Dive Brief:
- Cigna is facing a second class action lawsuit over the health insurer’s use of software to automate claims processing.
- The lawsuit filed in Connecticut district court late August alleges Cigna’s “procedure-to-diagnosis” or PxDx software reviewed and denied customer claims in batches without a medical professional reviewing those decisions.
- Cigna faces an almost identical lawsuit in California that was filed earlier this summer. The payer defends the technology as a standard review process similar to those used by other insurers.
Dive Insight:
Cigna has been in the hot seat over its use of automatic claims processing software since earlier this year, after a ProPublica investigation found Cigna physicians used PxDx to automatically reject claims without opening a patient’s file.
The House Energy and Commerce Committee and state regulators are investigating Cigna’s use of the software, and in July two Cigna members in California sued the payer, alleging they were illegally denied payment because of PxDx.
The algorithm works by flagging discrepancies between a diagnosis and what Cigna considers acceptable tests and procedures for that condition. The suits allege the Connecticut-based payer used the technology to deny payment to hundreds or thousands at a time.
That lawsuit — and the new suit filed in Connecticut — both cite ProPublica findings that PxDx was used to reject more than 300,000 requests for payment over two months in 2022. The average time taken to deny each claim was just 1.2 seconds.
The plaintiff in the Connecticut suit alleges she was denied reimbursement for a medically necessary colonoscopy and endoscopy as a result of Cigna “automatically and algorithmically denying claims.”
Insurance laws and regulations in many states require reviews of medical records before payers deny claims for medical reasons. Connecticut statute requires health insurers to conduct a “reasonable investigation based on all available information.”
In response to the new suit, a Cigna spokesperson directed Healthcare Dive to the payer’s previous public statement about the PxDx allegations.

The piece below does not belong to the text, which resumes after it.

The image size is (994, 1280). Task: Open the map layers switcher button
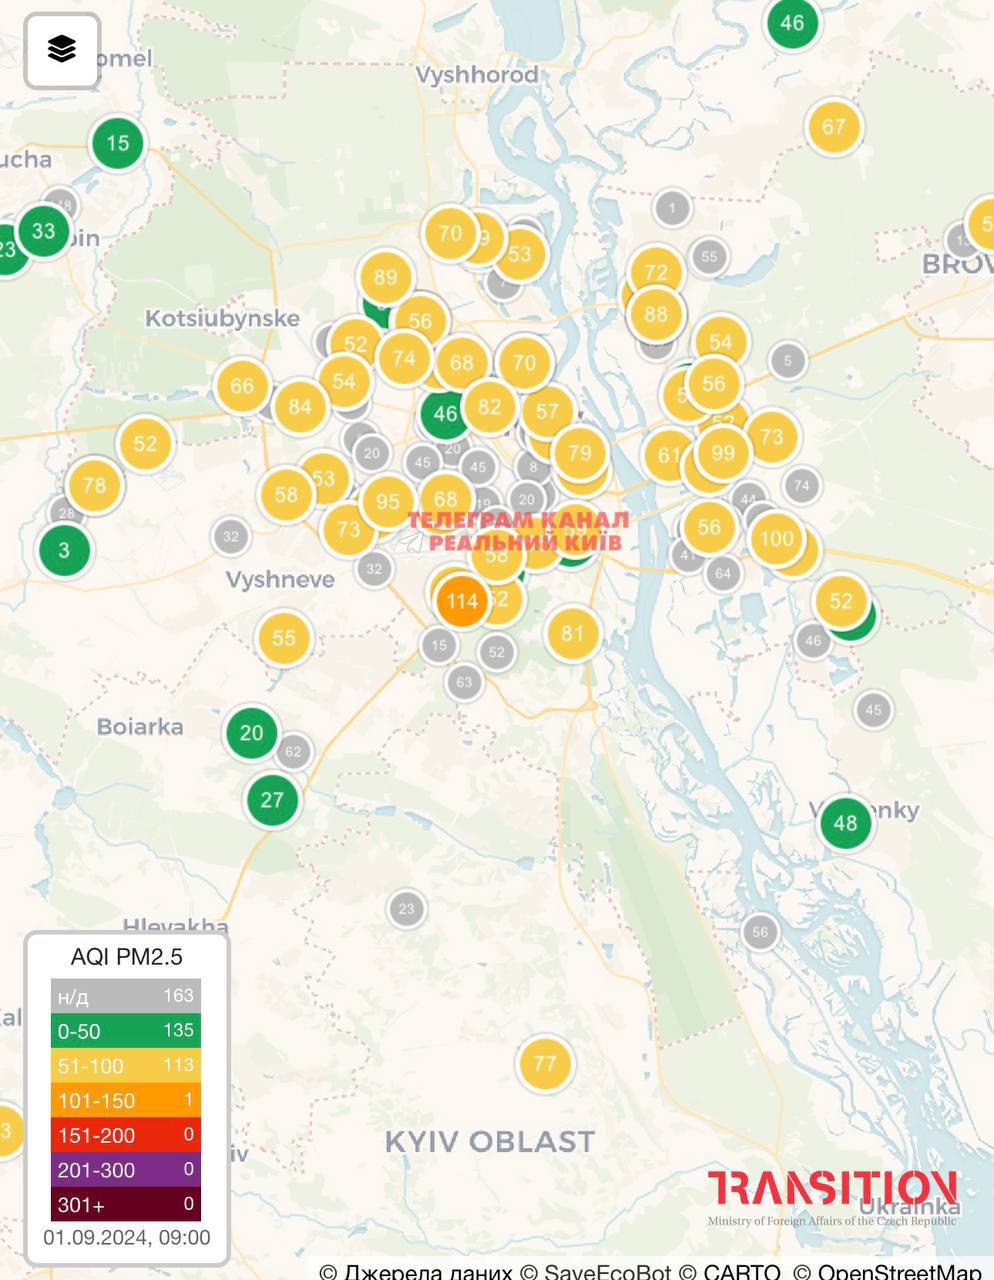click(62, 50)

“This copycat suit is baseless,” the spokesperson added. “Based on our research, the claim in the complaint was not subject to Cigna’s PxDx review, and the complaint seems to be based on an article riddled with factual errors and misinformation.”
The suit filed in Connecticut seeks class action status covering every individual nationwide who had claims reviewed using PxDx.
The exact size of that group is unknown but could be significant — currently, the payer provides medical coverage to 19.5 million people in the U.S.